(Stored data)
====
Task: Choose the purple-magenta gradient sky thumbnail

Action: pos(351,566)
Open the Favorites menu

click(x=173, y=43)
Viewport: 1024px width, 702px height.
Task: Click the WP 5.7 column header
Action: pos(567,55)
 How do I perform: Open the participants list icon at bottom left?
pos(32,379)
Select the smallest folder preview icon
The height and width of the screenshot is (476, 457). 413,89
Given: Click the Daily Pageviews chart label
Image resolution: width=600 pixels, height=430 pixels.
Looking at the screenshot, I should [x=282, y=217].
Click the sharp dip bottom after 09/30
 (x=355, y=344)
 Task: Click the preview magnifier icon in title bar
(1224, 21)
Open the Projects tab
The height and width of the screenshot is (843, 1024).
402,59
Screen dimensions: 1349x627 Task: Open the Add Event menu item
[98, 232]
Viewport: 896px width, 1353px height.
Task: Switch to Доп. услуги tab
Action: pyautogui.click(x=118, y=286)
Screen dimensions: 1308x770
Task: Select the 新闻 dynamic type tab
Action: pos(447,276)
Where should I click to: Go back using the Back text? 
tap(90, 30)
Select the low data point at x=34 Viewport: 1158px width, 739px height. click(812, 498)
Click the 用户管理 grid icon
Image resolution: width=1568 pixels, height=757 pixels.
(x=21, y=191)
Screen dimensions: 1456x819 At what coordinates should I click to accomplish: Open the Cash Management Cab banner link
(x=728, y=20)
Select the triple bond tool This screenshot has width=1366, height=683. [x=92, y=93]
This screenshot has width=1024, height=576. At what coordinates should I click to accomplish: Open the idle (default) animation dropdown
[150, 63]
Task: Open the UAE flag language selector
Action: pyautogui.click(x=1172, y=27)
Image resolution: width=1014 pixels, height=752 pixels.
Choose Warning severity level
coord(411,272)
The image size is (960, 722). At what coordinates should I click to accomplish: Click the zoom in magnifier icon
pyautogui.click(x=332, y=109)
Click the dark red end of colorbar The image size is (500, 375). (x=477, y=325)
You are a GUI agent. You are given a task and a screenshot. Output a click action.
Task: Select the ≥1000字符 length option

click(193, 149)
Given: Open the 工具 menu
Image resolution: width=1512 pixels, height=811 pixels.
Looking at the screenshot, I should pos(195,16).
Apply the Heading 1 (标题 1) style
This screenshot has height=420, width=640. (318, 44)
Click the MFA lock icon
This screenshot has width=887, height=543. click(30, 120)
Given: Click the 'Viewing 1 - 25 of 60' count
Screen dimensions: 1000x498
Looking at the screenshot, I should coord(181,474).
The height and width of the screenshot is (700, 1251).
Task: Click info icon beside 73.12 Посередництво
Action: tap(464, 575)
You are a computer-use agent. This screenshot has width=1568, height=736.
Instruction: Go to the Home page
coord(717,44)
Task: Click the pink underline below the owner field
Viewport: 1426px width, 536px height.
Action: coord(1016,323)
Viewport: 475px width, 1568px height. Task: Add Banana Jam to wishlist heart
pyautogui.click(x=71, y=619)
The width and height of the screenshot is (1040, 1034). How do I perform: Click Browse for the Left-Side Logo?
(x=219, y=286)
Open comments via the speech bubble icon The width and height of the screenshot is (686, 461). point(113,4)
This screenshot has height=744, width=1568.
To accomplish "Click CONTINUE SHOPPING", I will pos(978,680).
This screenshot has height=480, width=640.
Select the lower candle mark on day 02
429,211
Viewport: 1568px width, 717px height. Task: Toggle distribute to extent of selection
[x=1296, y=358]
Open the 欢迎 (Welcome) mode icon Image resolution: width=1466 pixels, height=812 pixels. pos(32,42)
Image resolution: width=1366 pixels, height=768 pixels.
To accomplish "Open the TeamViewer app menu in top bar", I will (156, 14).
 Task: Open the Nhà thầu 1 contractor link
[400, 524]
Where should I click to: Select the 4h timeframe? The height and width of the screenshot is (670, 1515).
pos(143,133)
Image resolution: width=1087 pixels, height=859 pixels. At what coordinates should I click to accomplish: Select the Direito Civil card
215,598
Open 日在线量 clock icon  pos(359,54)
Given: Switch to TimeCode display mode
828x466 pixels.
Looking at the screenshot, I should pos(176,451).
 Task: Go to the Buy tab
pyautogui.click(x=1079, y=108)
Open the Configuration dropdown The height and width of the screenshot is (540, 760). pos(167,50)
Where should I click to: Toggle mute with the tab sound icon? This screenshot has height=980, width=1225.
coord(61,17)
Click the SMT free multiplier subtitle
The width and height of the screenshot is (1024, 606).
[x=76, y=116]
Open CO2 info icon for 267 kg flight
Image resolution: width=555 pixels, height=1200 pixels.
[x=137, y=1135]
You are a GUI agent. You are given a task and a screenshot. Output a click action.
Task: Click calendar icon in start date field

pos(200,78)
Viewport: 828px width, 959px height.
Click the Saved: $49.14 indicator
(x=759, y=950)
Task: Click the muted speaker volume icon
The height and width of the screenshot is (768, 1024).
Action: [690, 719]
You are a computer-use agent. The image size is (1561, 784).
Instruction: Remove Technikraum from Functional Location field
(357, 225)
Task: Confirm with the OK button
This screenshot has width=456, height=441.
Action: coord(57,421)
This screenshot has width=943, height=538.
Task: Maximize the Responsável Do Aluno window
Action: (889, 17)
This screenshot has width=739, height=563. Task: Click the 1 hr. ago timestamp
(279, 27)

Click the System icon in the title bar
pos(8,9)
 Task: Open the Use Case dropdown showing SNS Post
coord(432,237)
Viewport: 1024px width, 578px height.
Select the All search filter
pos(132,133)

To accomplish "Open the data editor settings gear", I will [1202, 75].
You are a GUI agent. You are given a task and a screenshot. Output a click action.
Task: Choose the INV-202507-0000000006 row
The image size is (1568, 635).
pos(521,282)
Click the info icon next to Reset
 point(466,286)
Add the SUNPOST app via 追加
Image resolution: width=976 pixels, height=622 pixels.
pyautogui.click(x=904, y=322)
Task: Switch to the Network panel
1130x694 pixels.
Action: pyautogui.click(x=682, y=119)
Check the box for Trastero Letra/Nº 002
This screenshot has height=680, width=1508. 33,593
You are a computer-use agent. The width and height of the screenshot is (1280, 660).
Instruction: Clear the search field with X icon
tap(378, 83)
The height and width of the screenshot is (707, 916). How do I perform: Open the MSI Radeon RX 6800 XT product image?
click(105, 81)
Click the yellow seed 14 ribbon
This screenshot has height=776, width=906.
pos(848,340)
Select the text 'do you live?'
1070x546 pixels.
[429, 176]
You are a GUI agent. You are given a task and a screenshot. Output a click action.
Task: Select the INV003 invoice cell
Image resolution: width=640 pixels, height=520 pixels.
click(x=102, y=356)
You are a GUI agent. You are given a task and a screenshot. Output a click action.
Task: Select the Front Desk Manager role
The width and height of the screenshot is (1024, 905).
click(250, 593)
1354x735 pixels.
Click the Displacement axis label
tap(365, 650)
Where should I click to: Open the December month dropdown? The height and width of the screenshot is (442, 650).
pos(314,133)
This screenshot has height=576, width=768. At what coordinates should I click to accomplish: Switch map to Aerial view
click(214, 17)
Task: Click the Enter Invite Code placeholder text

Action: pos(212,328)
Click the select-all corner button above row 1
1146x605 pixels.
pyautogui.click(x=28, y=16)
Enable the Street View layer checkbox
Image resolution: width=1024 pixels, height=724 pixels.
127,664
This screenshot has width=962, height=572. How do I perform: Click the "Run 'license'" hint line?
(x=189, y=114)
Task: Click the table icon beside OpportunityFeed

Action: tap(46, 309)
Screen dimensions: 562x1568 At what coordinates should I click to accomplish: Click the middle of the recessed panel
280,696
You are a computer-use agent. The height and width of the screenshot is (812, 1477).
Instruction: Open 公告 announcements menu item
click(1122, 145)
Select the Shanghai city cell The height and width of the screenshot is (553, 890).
====
Work instructions>
Could you write out, exactly as they stand, only the lines above that begin at the line with "The height and width of the screenshot is (707, 916)." and stop after the line with "Task: Select the INV003 invoice cell"?

Output below>
The height and width of the screenshot is (707, 916). How do I perform: Open the MSI Radeon RX 6800 XT product image?
click(105, 81)
Click the yellow seed 14 ribbon
This screenshot has height=776, width=906.
pos(848,340)
Select the text 'do you live?'
1070x546 pixels.
[429, 176]
You are a GUI agent. You are given a task and a screenshot. Output a click action.
Task: Select the INV003 invoice cell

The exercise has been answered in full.